(What the task asks) Please render the part of the material that opens with the line containing "[Show more breadcrumbs] (12, 9)" and closes with the final line as a JSON list of strings, one string per line, leaving out any blank lines.

(Records shown)
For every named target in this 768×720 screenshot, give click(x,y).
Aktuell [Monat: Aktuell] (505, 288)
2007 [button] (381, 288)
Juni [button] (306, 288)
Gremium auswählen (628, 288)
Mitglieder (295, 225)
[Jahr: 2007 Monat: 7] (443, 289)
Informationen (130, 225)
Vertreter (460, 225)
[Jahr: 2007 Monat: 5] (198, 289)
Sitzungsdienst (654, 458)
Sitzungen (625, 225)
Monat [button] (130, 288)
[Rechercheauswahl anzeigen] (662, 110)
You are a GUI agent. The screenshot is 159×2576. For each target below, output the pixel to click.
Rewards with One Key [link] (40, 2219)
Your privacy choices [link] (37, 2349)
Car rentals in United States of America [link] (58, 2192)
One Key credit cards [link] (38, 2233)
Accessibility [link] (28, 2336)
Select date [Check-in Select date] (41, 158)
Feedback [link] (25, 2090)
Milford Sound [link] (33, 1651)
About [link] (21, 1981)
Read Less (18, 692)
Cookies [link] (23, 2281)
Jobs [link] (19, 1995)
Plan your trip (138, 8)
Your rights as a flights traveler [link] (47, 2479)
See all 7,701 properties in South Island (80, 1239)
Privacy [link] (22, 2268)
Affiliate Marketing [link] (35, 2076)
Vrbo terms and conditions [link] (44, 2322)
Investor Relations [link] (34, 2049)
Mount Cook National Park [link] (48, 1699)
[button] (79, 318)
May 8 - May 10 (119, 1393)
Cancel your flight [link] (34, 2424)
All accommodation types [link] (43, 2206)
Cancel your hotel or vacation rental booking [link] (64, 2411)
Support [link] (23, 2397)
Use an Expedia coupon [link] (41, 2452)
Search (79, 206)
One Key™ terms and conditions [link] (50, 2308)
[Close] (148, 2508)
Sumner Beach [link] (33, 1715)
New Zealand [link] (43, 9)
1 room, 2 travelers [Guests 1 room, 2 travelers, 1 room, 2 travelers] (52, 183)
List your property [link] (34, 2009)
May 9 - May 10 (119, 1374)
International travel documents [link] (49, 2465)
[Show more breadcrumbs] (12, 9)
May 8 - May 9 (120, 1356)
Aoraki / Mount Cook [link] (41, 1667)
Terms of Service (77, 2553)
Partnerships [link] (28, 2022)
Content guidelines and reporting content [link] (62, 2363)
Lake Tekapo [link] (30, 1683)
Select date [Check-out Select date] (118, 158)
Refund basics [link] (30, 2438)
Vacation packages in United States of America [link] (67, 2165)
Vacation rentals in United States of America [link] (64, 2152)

(Solution to this problem)
[
  "[Show more breadcrumbs] (12, 9)",
  "May 8 - May 9 (120, 1356)",
  "Aoraki / Mount Cook [link] (41, 1667)",
  "Terms of Service (77, 2553)",
  "Partnerships [link] (28, 2022)",
  "Content guidelines and reporting content [link] (62, 2363)",
  "Lake Tekapo [link] (30, 1683)",
  "Select date [Check-out Select date] (118, 158)",
  "Refund basics [link] (30, 2438)",
  "Vacation packages in United States of America [link] (67, 2165)",
  "Vacation rentals in United States of America [link] (64, 2152)"
]